Saved entries
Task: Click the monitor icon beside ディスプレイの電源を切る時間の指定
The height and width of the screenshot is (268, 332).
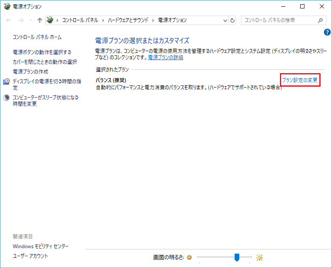Action: click(x=6, y=81)
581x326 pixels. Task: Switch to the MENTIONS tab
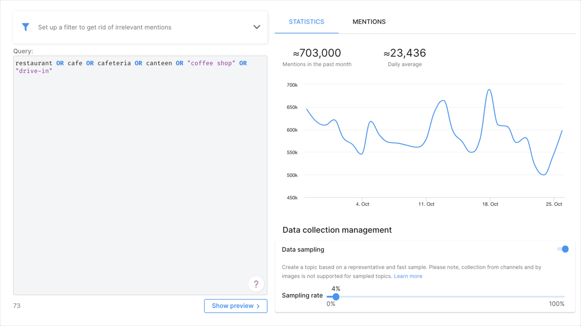click(x=369, y=21)
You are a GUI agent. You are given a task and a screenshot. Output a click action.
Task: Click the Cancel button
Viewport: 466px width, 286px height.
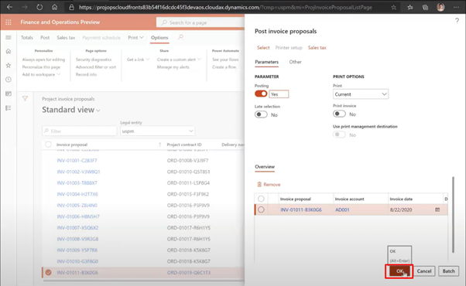coord(423,271)
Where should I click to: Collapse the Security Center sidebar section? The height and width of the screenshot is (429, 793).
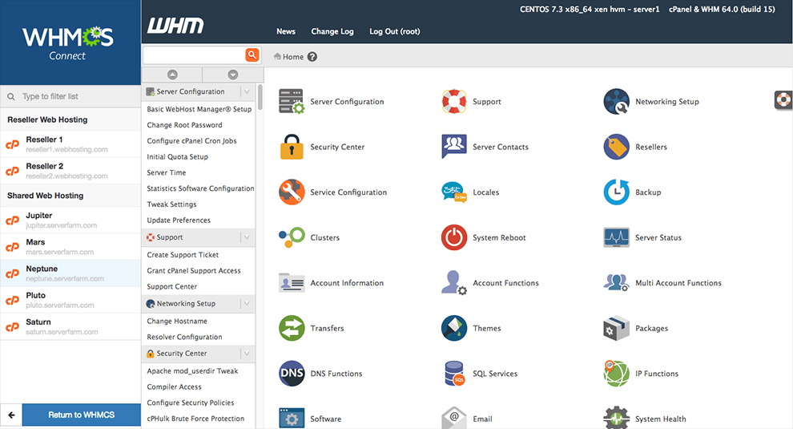246,354
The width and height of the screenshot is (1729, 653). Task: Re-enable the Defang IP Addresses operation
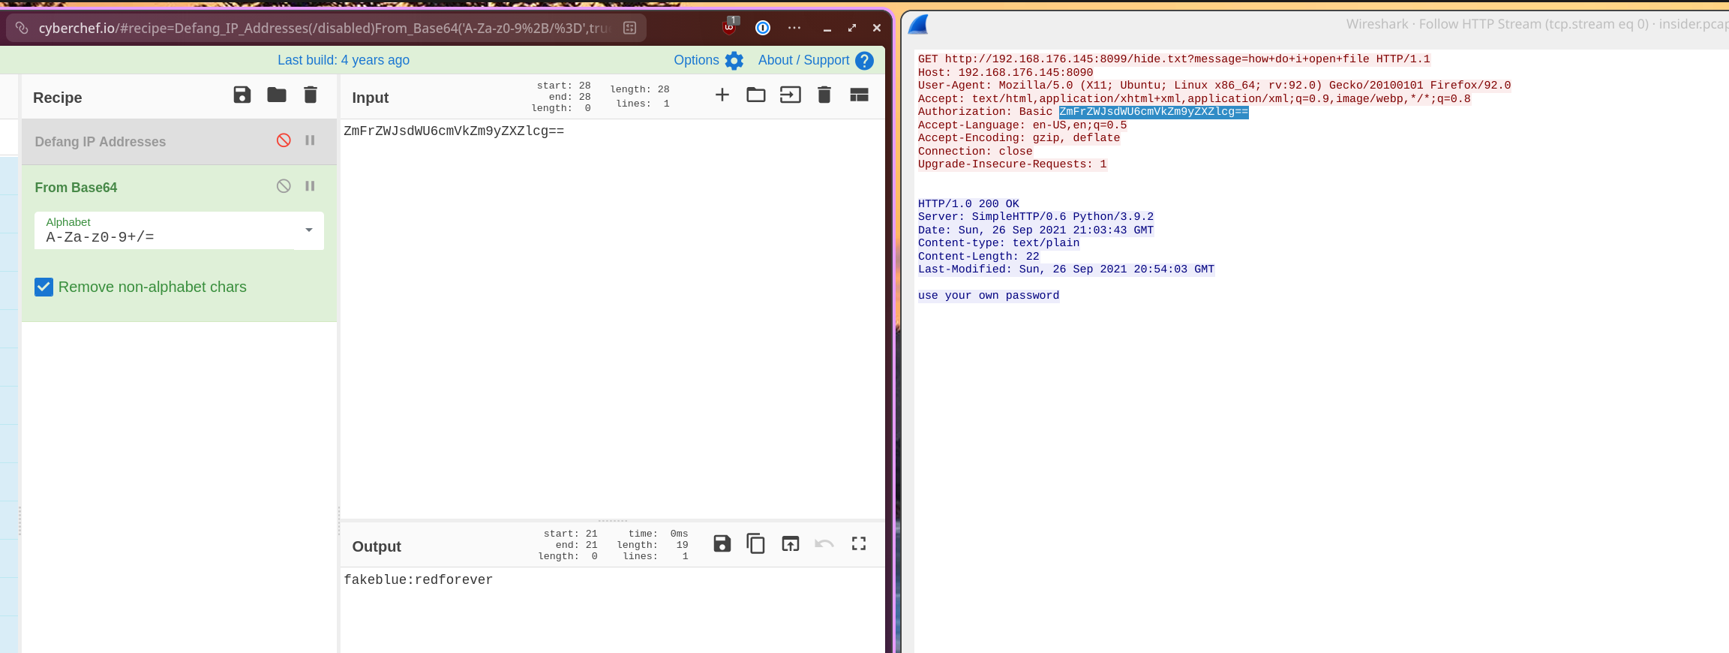click(x=284, y=141)
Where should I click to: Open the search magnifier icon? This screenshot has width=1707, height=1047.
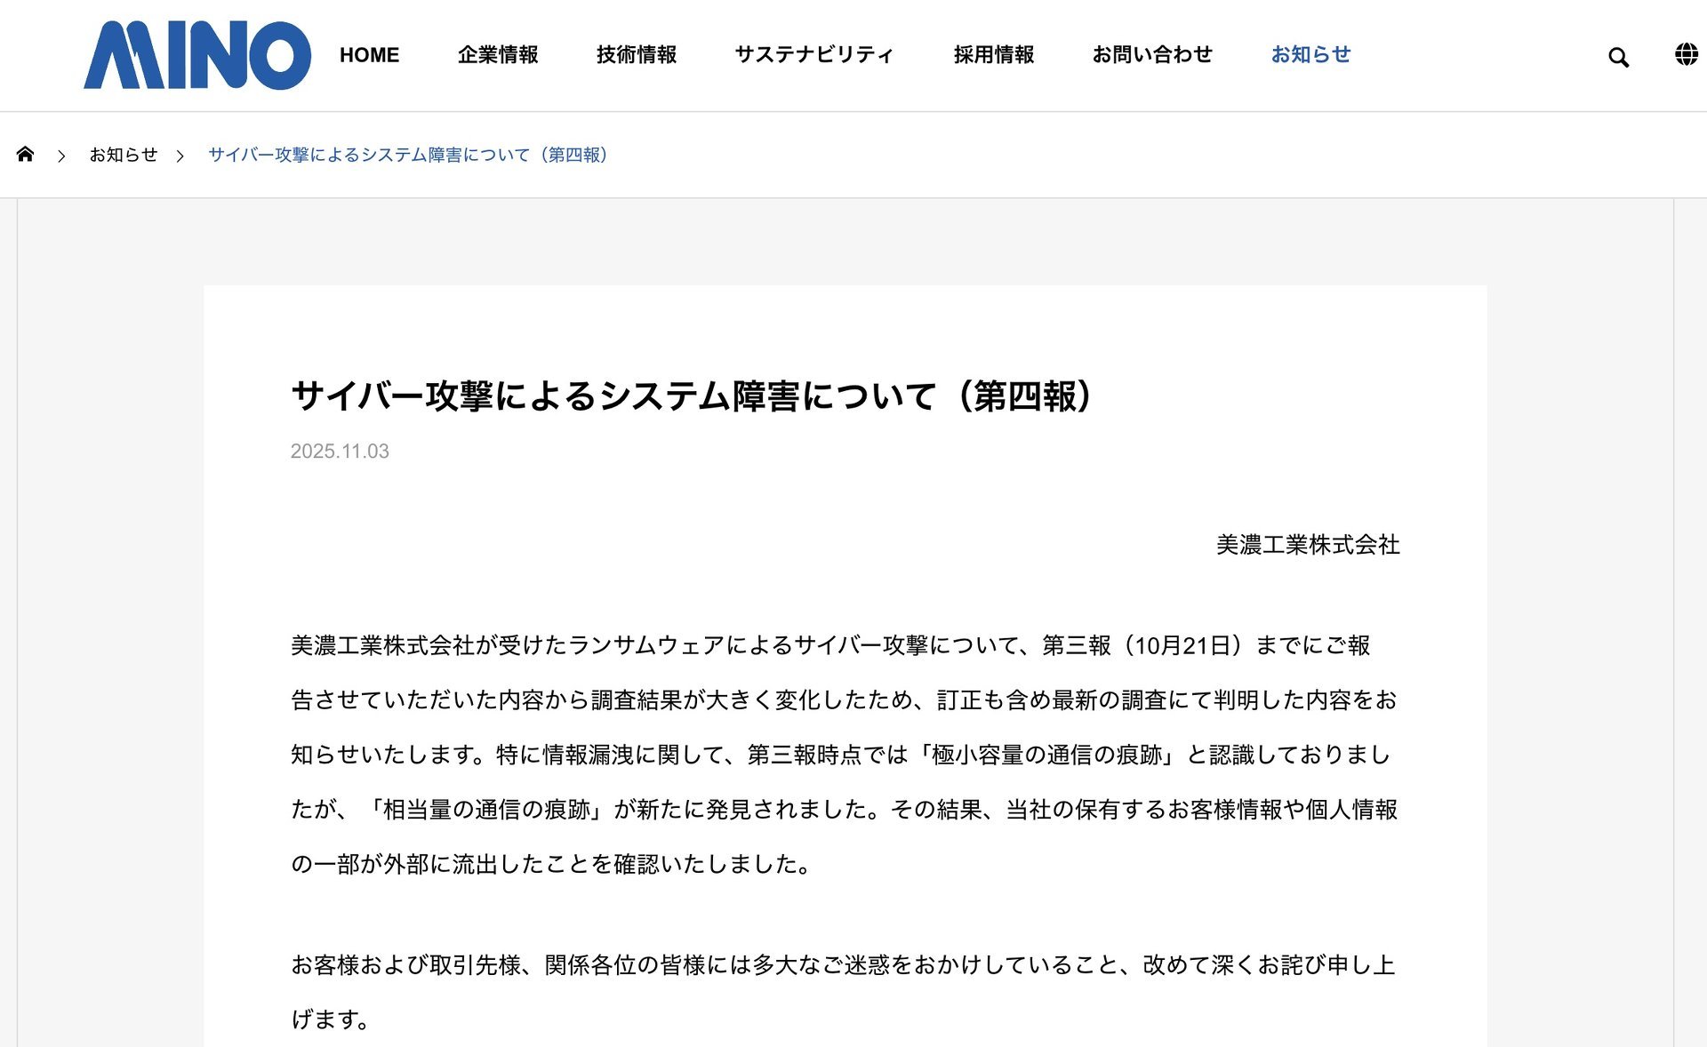(x=1618, y=58)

*Assigned task*. None of the pictures belong in the result. Print exactly the lines from the one containing "The height and width of the screenshot is (268, 332)." through the final line of the entries.

*Written reply*.
The height and width of the screenshot is (268, 332).
Action: click(x=6, y=81)
581x326 pixels. Task: Switch to the MENTIONS tab
click(x=369, y=21)
You are a GUI agent. You are given a task and a screenshot. Output a click action.
Task: Click the Cancel button
Viewport: 466px width, 286px height.
coord(423,271)
Where should I click to: Collapse the Security Center sidebar section? The height and width of the screenshot is (429, 793).
246,354
The width and height of the screenshot is (1729, 653). Task: Re-enable the Defang IP Addresses operation
click(x=284, y=141)
Where should I click to: Open the search magnifier icon? This screenshot has width=1707, height=1047.
(x=1618, y=58)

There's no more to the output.